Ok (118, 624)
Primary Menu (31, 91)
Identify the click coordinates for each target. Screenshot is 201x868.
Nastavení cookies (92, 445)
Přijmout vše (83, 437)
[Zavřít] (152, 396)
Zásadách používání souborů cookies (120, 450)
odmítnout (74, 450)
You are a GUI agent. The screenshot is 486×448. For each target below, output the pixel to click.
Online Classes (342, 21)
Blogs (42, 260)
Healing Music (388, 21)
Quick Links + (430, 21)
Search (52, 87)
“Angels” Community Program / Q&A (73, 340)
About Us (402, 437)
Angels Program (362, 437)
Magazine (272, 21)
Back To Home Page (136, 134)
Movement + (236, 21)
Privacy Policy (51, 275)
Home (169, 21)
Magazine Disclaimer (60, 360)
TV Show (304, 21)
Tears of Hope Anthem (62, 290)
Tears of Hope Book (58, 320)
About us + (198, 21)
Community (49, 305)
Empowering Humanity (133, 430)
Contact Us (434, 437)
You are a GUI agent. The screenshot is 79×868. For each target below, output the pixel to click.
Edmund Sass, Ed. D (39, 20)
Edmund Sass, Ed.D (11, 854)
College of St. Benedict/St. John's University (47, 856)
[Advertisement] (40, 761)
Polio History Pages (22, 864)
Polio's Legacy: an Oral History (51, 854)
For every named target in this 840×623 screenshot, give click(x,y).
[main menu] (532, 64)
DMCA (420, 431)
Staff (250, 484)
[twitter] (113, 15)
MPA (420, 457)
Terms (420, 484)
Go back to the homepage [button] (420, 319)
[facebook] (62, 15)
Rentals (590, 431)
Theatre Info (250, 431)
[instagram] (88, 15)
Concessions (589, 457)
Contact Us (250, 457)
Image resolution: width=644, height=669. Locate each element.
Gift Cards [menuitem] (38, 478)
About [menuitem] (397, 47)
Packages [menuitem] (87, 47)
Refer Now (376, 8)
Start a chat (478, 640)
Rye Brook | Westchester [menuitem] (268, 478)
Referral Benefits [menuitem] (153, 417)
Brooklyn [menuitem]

__What is needed__
Change "menuitem" to "link" wherever it appears in the items above, and leave everything else as it is.

__Exercise answer__
Ok (118, 624)
Primary Menu (31, 91)
Identify the click coordinates for each target. Screenshot is 201x868.
Nastavení cookies (92, 445)
Přijmout vše (83, 437)
[Zavřít] (152, 396)
Zásadách používání souborů cookies (120, 450)
odmítnout (74, 450)
You are a GUI agent. The screenshot is 486×448. For each target below, output the pixel to click.
Online Classes (342, 21)
Blogs (42, 260)
Healing Music (388, 21)
Quick Links + (430, 21)
Search (52, 87)
“Angels” Community Program / Q&A (73, 340)
About Us (402, 437)
Angels Program (362, 437)
Magazine (272, 21)
Back To Home Page (136, 134)
Movement + (236, 21)
Privacy Policy (51, 275)
Home (169, 21)
Magazine Disclaimer (60, 360)
TV Show (304, 21)
Tears of Hope Anthem (62, 290)
Tears of Hope Book (58, 320)
About us + (198, 21)
Community (49, 305)
Empowering Humanity (133, 430)
Contact Us (434, 437)
You are a GUI agent. The screenshot is 79×868. For each target below, output the pixel to click.
Edmund Sass, Ed. D (39, 20)
Edmund Sass, Ed.D (11, 854)
College of St. Benedict/St. John's University (47, 856)
[Advertisement] (40, 761)
Polio History Pages (22, 864)
Polio's Legacy: an Oral History (51, 854)
For every named target in this 840×623 screenshot, give click(x,y).
[main menu] (532, 64)
DMCA (420, 431)
Staff (250, 484)
[twitter] (113, 15)
MPA (420, 457)
Terms (420, 484)
Go back to the homepage [button] (420, 319)
[facebook] (62, 15)
Rentals (590, 431)
Theatre Info (250, 431)
[instagram] (88, 15)
Concessions (589, 457)
Contact Us (250, 457)
Image resolution: width=644, height=669. Locate each element.
Gift Cards [link] (38, 478)
About [link] (397, 47)
Packages [link] (87, 47)
Refer Now (376, 8)
Start a chat (478, 640)
Rye Brook | Westchester [link] (268, 478)
Referral Benefits [link] (153, 417)
Brooklyn [link]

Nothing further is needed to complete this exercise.